Surely, we shall pressure the Kurds and try to bribe them into staying in a unified Iraq playing by the rules. Hopefully, if the contradictions aren't too bad, the Kurds will learn to love democracy as a minority in a federal entity with substantial autonomy.

But what will we do if the Kurds won't play by democracy's rules? What if the Kurds protect their ethnic interests by ignoring the will of the majority and therefore making democracy a mockery and encouraging others to undermine rule of law to defend their narrow sectarian interests?

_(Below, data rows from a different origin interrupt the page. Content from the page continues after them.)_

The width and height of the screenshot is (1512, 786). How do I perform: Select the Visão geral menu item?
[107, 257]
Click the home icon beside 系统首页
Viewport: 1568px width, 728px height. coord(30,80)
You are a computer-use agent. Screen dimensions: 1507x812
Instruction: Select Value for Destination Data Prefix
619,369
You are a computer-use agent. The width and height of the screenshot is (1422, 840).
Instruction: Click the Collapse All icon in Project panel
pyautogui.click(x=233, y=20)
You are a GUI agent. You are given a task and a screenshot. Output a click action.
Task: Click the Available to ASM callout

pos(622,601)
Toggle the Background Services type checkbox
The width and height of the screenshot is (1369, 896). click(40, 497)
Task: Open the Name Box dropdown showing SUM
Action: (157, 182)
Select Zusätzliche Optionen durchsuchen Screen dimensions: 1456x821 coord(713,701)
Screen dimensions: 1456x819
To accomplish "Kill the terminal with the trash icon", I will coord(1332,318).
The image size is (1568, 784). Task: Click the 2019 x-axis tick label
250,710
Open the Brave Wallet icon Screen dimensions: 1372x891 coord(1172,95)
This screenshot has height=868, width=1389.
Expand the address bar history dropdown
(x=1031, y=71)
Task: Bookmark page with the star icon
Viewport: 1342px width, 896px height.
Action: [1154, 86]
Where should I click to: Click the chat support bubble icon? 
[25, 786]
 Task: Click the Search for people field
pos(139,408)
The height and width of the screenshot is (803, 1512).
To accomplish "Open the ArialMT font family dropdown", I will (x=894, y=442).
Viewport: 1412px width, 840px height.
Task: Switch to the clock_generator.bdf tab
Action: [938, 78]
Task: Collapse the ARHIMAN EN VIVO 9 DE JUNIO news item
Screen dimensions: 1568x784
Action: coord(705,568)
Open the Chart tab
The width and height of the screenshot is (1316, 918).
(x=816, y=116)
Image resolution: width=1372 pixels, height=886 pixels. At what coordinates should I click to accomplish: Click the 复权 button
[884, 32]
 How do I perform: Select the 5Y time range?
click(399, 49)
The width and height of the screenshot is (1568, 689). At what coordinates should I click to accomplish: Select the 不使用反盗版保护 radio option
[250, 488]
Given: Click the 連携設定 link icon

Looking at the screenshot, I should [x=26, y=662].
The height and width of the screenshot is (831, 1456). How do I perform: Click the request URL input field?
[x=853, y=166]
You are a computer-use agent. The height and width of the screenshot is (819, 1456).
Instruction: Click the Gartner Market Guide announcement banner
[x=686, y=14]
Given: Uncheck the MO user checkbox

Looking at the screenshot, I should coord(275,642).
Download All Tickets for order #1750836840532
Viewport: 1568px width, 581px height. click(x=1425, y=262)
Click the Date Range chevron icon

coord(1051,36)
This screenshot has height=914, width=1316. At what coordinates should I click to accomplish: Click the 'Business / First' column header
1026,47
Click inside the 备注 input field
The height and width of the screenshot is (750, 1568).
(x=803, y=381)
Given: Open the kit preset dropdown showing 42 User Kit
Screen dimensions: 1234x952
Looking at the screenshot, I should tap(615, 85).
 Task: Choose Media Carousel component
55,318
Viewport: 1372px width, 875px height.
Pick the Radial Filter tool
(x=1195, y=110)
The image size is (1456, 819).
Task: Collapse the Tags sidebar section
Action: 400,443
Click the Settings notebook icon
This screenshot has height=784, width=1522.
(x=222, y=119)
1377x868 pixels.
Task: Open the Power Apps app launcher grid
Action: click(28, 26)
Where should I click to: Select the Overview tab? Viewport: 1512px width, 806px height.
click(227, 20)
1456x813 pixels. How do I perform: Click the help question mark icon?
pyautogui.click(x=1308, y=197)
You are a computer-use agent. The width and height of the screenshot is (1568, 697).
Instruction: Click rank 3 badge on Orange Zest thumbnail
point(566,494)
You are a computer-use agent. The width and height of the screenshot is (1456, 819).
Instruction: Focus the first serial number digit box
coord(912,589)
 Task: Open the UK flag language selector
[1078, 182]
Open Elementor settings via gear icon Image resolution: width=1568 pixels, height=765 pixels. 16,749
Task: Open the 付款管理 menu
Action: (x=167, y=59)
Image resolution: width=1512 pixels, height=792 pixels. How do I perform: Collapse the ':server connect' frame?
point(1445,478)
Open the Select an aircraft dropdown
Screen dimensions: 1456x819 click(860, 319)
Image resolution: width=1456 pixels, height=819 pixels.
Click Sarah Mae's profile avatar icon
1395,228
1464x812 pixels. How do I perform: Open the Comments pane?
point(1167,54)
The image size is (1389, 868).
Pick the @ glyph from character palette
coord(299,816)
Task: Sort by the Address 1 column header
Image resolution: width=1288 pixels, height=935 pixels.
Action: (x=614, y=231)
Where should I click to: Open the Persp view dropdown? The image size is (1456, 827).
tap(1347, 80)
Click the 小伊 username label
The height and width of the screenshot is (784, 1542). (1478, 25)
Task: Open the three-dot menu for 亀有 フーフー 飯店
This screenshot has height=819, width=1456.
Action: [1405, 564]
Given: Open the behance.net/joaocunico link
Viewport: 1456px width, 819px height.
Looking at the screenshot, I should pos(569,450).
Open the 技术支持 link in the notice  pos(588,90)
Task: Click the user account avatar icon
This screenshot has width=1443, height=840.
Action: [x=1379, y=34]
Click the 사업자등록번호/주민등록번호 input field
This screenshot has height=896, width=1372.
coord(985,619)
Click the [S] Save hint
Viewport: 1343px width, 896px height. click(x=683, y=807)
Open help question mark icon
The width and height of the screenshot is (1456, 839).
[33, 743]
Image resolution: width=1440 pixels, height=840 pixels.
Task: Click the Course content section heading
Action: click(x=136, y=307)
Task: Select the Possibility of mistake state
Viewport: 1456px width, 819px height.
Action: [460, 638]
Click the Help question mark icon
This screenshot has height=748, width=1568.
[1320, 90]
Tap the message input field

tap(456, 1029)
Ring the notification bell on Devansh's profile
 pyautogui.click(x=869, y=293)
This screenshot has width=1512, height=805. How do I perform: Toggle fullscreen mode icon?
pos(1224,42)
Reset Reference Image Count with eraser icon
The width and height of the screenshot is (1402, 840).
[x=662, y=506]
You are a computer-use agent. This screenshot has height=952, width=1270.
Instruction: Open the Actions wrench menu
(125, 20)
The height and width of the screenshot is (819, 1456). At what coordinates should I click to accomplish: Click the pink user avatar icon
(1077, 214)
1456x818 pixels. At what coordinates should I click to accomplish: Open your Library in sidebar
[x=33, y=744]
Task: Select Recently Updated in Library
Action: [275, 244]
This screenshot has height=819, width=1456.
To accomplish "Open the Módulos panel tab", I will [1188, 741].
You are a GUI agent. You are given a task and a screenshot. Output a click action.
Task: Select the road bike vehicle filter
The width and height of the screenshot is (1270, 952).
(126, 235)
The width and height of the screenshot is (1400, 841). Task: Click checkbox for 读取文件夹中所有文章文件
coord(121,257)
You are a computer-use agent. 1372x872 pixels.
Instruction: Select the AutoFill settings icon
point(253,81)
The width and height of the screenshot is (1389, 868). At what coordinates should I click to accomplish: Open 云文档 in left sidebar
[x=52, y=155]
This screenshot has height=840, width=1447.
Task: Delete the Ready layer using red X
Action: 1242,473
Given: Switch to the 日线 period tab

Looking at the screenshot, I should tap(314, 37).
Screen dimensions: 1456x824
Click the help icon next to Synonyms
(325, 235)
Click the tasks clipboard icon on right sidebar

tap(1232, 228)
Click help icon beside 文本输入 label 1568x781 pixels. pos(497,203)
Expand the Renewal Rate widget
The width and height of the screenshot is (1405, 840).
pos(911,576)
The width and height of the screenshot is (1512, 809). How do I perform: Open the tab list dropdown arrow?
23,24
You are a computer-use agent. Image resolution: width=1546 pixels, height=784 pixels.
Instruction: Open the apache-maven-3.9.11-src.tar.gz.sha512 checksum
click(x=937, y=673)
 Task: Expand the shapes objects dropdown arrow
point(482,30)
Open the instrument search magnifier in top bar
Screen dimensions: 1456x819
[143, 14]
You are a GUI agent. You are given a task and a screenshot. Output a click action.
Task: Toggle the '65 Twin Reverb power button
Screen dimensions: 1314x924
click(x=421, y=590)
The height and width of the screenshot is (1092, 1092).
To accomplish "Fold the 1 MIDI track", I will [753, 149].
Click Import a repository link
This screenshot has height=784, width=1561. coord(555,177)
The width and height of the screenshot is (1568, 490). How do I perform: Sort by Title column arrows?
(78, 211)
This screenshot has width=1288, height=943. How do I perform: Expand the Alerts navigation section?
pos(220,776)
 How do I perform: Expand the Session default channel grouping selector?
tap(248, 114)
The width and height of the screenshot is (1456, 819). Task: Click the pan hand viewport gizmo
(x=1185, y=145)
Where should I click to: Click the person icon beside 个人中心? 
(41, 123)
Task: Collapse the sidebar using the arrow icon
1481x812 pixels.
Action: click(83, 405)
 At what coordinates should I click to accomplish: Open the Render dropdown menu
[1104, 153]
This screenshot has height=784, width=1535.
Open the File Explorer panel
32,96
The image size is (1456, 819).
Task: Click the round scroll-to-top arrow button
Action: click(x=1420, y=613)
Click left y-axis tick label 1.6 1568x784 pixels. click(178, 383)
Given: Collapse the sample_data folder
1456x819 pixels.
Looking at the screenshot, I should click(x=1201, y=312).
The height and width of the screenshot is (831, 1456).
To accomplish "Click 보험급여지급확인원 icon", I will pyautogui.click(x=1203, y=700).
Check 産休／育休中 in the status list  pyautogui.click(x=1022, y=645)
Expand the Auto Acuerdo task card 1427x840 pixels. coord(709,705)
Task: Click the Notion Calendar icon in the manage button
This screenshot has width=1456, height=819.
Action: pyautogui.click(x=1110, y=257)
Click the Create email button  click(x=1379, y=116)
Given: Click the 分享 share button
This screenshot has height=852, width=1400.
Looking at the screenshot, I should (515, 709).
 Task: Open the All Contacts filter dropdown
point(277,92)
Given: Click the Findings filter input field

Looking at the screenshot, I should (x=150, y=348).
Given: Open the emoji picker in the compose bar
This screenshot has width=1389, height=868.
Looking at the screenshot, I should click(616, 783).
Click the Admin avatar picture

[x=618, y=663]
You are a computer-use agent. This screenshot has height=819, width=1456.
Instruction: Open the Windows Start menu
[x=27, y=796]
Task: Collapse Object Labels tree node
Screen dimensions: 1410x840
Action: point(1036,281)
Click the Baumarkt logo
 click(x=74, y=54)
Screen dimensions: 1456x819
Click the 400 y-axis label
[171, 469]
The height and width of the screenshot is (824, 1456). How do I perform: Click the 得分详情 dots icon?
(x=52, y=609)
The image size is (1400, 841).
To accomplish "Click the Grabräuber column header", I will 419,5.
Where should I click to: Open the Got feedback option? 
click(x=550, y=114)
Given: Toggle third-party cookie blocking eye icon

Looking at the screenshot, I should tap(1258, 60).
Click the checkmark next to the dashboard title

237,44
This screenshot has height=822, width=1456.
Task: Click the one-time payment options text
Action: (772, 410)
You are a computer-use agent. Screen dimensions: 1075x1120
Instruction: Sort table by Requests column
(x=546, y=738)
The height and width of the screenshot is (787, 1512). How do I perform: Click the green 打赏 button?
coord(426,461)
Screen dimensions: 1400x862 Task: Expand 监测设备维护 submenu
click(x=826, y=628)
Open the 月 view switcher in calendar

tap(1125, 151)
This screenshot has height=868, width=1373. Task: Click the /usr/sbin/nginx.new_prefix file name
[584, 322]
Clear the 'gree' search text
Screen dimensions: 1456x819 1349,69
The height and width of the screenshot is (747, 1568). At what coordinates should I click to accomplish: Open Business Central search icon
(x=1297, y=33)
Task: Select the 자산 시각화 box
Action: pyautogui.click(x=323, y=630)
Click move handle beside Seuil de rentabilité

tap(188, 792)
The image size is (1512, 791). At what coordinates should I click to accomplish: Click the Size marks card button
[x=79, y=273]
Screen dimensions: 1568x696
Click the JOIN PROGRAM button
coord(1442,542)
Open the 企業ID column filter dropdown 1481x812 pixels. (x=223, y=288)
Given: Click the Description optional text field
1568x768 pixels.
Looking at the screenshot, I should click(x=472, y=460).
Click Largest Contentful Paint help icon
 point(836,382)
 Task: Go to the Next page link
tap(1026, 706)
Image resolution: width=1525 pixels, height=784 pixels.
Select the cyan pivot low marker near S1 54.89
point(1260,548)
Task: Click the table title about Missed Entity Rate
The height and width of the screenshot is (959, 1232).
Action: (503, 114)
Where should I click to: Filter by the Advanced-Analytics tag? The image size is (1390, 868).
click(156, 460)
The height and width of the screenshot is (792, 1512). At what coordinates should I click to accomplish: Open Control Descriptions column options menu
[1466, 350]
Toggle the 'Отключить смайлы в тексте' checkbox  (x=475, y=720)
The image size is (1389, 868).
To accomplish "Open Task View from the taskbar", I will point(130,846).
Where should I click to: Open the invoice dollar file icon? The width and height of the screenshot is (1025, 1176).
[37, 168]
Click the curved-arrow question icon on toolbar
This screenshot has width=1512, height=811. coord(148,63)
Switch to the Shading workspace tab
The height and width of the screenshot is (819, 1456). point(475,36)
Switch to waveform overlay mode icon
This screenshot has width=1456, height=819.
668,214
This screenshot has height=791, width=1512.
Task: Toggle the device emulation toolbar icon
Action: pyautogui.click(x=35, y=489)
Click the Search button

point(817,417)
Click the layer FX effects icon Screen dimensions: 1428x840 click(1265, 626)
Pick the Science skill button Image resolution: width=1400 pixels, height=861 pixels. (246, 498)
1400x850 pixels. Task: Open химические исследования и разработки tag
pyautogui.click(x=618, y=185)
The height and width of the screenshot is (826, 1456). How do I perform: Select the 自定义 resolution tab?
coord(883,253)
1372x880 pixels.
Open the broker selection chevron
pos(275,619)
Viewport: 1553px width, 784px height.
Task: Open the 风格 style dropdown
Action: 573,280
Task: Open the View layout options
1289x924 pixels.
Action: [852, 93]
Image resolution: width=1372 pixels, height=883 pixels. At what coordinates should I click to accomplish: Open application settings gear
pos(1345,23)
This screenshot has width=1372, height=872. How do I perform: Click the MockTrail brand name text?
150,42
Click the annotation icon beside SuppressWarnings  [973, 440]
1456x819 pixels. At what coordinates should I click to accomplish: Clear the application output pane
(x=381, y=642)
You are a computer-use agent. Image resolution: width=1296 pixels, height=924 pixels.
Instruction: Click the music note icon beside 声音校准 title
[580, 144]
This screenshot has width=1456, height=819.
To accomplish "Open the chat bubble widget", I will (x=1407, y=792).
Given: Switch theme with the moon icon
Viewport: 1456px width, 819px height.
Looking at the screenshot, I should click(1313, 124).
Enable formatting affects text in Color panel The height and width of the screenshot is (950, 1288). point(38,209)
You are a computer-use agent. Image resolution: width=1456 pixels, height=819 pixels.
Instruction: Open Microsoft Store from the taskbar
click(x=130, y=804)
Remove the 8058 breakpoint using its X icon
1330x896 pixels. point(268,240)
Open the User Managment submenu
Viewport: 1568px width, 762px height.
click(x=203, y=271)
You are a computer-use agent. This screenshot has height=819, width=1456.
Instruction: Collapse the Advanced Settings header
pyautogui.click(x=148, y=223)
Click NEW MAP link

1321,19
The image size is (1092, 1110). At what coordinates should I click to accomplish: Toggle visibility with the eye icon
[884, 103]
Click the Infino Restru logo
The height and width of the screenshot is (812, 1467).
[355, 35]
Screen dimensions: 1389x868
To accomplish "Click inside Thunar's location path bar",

Will we value the pursuit of a democratic Iraq and pay the price of Kurdish withdrawal into an autocratic independent entity to make sure the rest of Iraq is democratic?

Or will we value a single Iraq as is, but with democracy compromised to force the Kurds to remain in Iraq? Indeed, could we even force the Kurds to stay in without an ugly war by Iraq's central government that we'd need to support if Baghdad is to control all of Iraq?

As with everything, Iraq is a balancing act among competing interests and forces that sometimes go in the same direction that we want. Getting a unified (though federal) and democratic Iraq will still take a lot of work and a lot of patience as we try to hold the center and allow all Iraqis to escape their separate histories with the same method of democracy and rule of law.